日本长期护理保险制度属于强制性社会保险制度,其运行机制具有以下特征:
(一)分散而集中的管理体制
在具体规则制定、保费收缴及管理、服务管理等方面,该制度采取了“分散而集中”的责任分担管理机制。
中央政府在制度实施中起主导作用。保险方案、参保条件、受益资格标准、护理服务价格以及共同支付比例等内容,由中央政府统一制订和执行。以强制方式将40岁及以上人口纳入长期护理保险范围,按一定比例缴纳保险费用。第一类参保对象为65岁及以上人口,保费从养老金中扣除,不受条件限制,可享受所有服务;第二类参保对象为已购买医疗保险的40~64岁人口,保费与医疗保险费一并缴纳,患有跟年龄有关的特殊疾病的人可享受服务。服务价格和可享受服务金额的最高上限也由国家统一标准。

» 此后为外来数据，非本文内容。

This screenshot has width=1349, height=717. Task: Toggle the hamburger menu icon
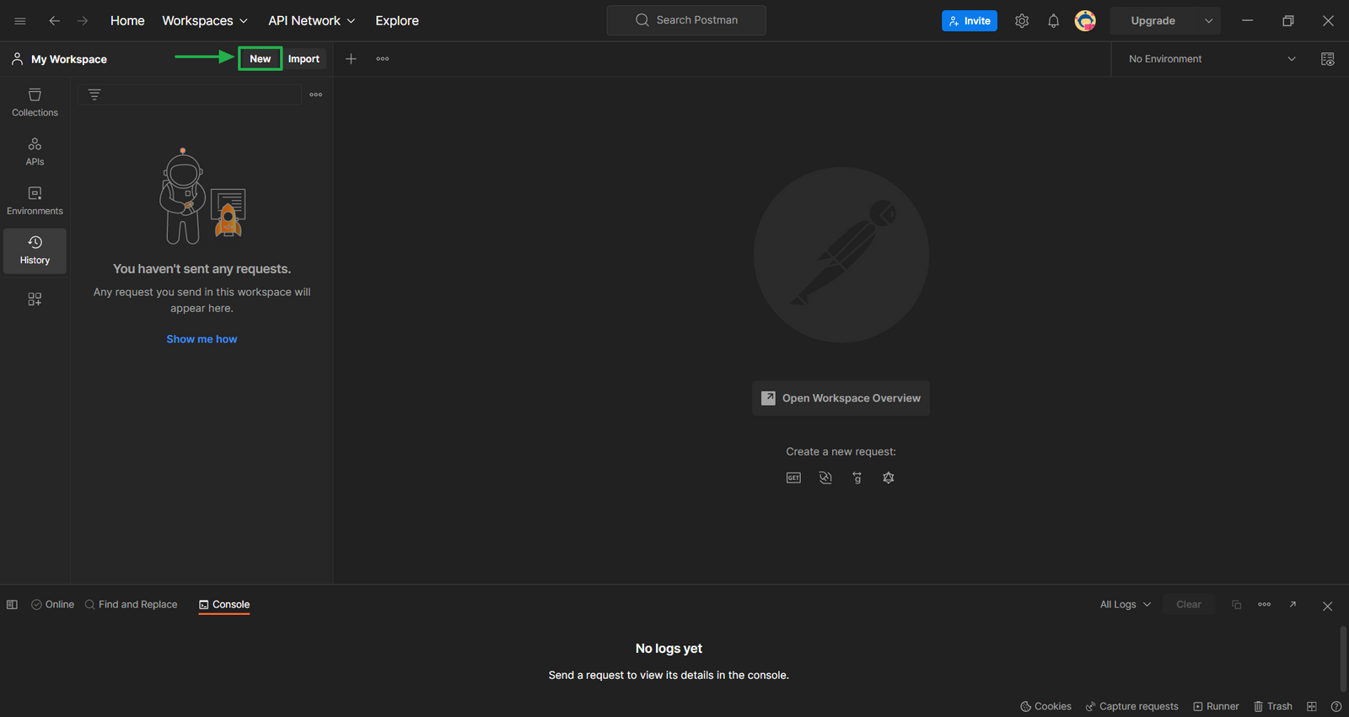(x=20, y=21)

地方政府在制度实施过程中各司其职。日本长期护理保险的保险主体由3000多个县级以下地方政府组成,主要负责长期护理保险制度的具体实施,如保费收缴及管理、受益资格确定、护理等级评定等事项。
专业护理师负责服务管理。由专业护理师负责服务管理是日本长期护理保险制度的突出特点,也是该制度取得成功的一个重要因素。申请人得到护理资格和等级认定后, 可自主选择一名由当地政府提供的专业护理师,负责服务具体实施的规划和监督,有效提高了服务管理质量和效率。
(二)服务使用的消费者选择机制
在服务使用过程中,消费者拥有自主选择权,充分体现了以消费者为中心的理念。
服务内容的自主选择。日本长期护理服务内容广泛,包括居家、社区和机构护理三类。其中,居家护理服务项目包括访问护理、上门洗澡、居家护理管理指导、日问照料、短期看护等13种服务项目。2006年的改革,又增加了6种预防性长期护理服务。服务需求者在专业护师帮助下,根据自身情况,自由选择服务内容,从而实现消费效用最大化。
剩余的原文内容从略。